Sami lit a cigarette and called to Abu Alam for two glasses of tea. He expelled twin streams of smoke from his nostrils. “You know me well enough to understand that I uphold my principles as much as possible, Abu Ramiz. But in this society, where does it get me?”
“Am I wrong to stand up for my principles?”
“With respect, Abu Ramiz, lecturing the little girls at the UN school isn’t as tough as confronting the corrupt polit-ical establishment of Nablus.”
“How do you know you’d have to go up against the entire political system? What did the Sheikh tell you?”
“You saw the photograph on Ishaq’s wall. The Old Man was kissing him.”
The tension in Sami’s jaw betrayed his shame to Omar Yussef. He’s a fine boy and a good policeman, he thought. He has sacrificed so much for a rotten system. He only wants to do something for himself now.

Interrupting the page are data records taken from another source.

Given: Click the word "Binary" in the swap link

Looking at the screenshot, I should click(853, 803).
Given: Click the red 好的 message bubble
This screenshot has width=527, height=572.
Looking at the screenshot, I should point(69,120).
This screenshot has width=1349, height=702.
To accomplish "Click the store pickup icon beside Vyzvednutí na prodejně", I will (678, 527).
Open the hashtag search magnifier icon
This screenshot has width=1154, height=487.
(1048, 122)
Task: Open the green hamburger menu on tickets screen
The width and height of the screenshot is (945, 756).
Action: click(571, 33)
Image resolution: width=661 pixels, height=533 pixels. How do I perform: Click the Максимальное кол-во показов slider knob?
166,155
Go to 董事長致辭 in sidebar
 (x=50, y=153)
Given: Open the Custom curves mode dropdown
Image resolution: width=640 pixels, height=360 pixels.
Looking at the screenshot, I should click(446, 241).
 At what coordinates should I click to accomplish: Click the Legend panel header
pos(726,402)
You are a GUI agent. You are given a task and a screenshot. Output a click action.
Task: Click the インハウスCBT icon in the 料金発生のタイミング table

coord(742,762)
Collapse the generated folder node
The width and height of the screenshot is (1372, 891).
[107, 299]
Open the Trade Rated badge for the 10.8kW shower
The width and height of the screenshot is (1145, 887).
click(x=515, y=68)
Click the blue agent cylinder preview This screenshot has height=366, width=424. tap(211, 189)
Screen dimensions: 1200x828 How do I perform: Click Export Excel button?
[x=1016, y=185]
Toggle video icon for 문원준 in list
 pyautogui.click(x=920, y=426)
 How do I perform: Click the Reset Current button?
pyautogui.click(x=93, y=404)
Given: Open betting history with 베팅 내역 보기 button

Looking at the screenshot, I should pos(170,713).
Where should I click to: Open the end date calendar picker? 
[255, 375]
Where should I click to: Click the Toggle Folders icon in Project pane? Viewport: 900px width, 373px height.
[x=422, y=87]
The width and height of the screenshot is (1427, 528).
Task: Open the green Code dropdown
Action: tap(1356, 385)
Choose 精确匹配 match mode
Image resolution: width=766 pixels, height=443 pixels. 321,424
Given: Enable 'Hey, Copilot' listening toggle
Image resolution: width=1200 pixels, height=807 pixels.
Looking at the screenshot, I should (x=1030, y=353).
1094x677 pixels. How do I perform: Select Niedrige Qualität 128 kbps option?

Omar Yussef wondered whose side his friend, Bethlehem’s police chief, would take, when he arrived for the wedding. Probably he’d defer to Sami, he thought. He’d tell me that Sami has an instinct for danger, knowing when to charge the guns and when to take cover. My instincts, on the other hand, are less practical.
“If I help you identify the killer, will you arrest him?” he said.
Sami puffed out his cheeks. “If Allah wills it, of course. I’ll even pay for your tombstone.”
“My sons can cover that.”
Omar Yussef knew that Ramiz, his eldest, would agree with Sami. He always avoided trouble. Zuheir, however, was principled and combative, like Omar Yussef. He would want his father to seek justice, even when the law failed. Omar Yussef noticed that Zuheir’s approval was important to him.
“A good tombstone is expensive,” Sami said.
“I’ll tell my boys to start saving.”
“For some things, you never finish paying.”
Sami’s mobile phone vibrated on the tabletop. Abu Alam set their tea beside it. Sami put his finger on the phone to stop it wandering across the Formica. His tired, yellowy eyes stared hard at Omar Yussef and his lips were tight with irritation. He picked up the phone.